_Supplied material_

*****

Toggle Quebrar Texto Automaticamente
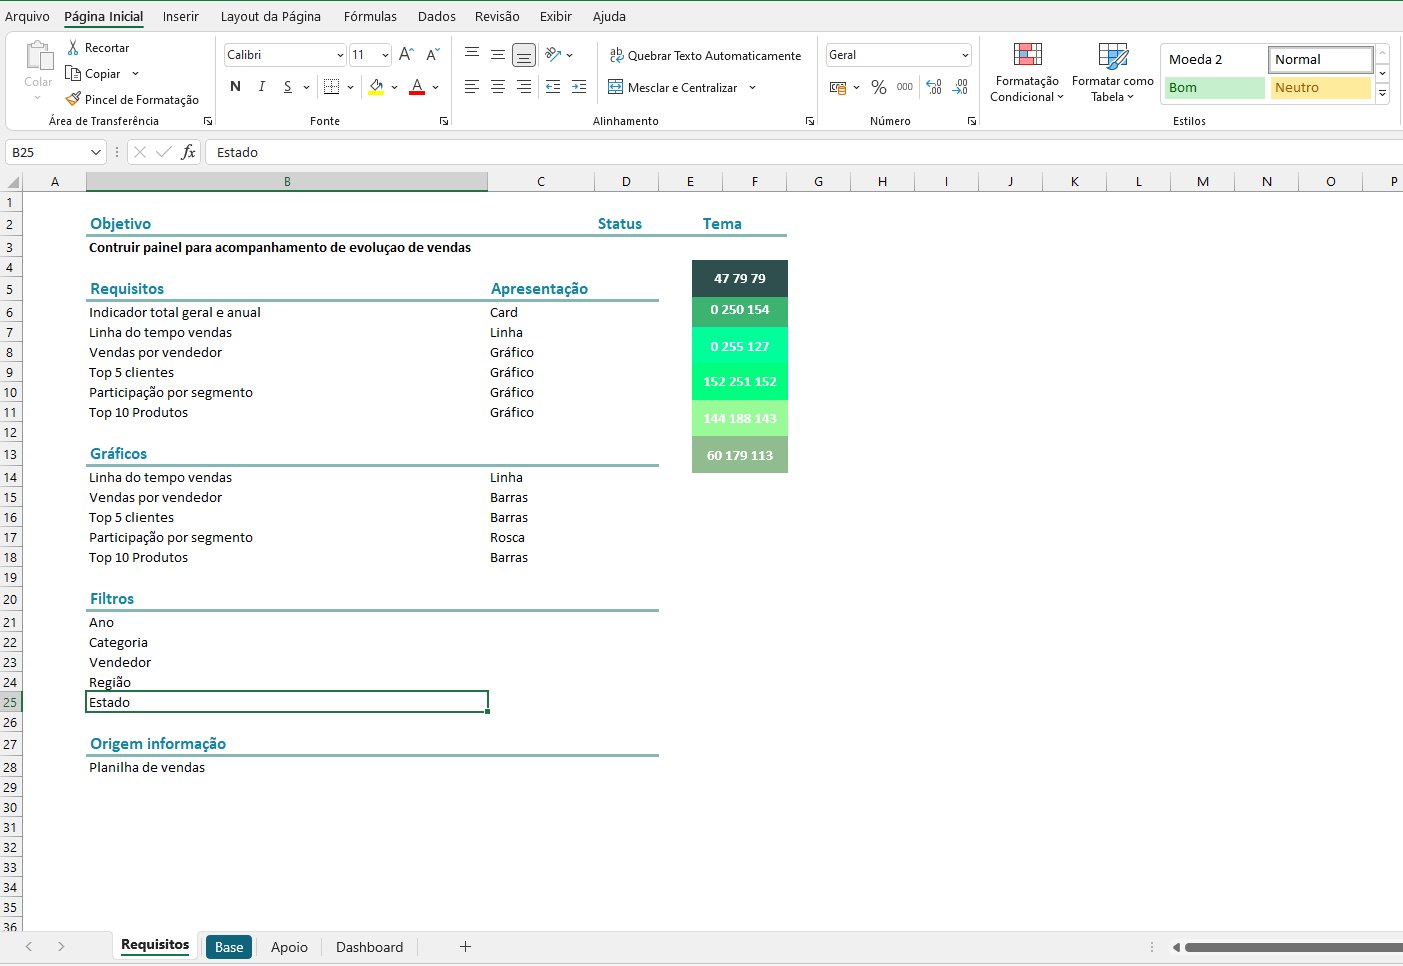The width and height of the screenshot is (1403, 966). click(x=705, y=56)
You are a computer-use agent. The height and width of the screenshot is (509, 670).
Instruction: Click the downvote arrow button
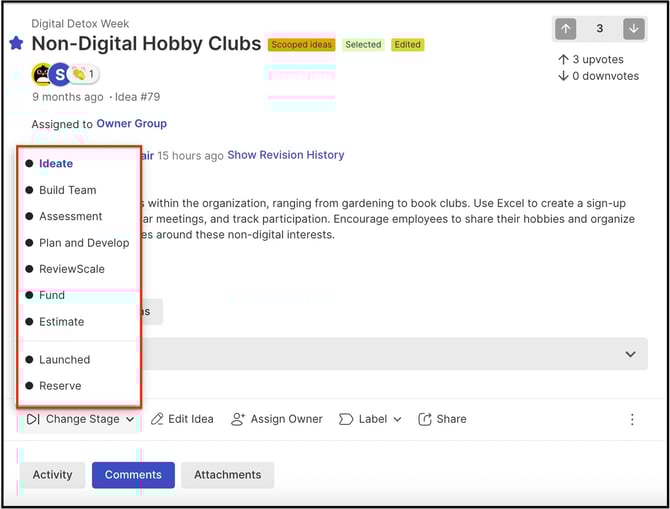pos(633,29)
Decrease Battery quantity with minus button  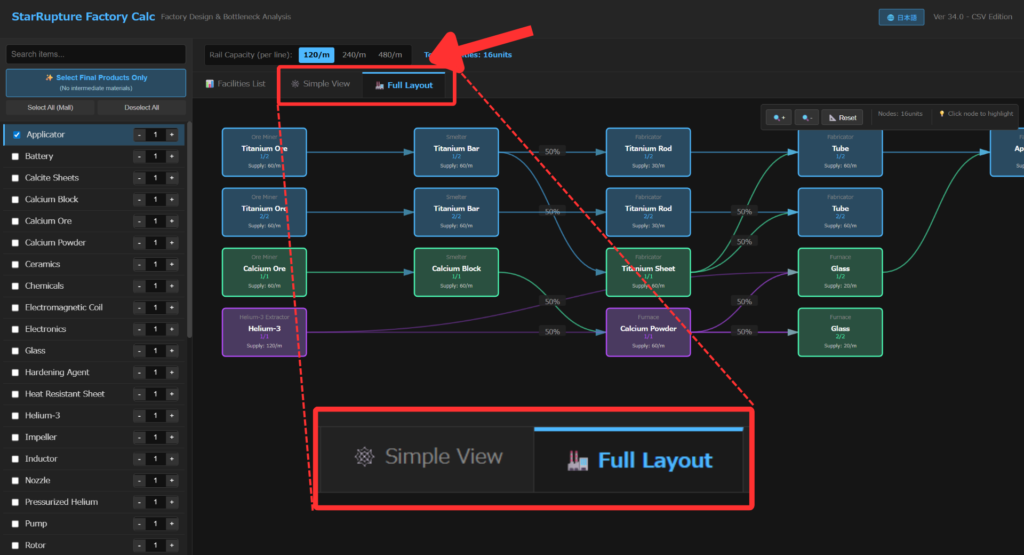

*****

_Problem description_
A verbatim copy of the entries, stripped of pictures, should be produced.

_Exercise result_
Toggle Quebrar Texto Automaticamente
The width and height of the screenshot is (1403, 966). click(x=705, y=56)
You are a computer-use agent. The height and width of the screenshot is (509, 670).
Instruction: Click the downvote arrow button
pos(633,29)
Decrease Battery quantity with minus button  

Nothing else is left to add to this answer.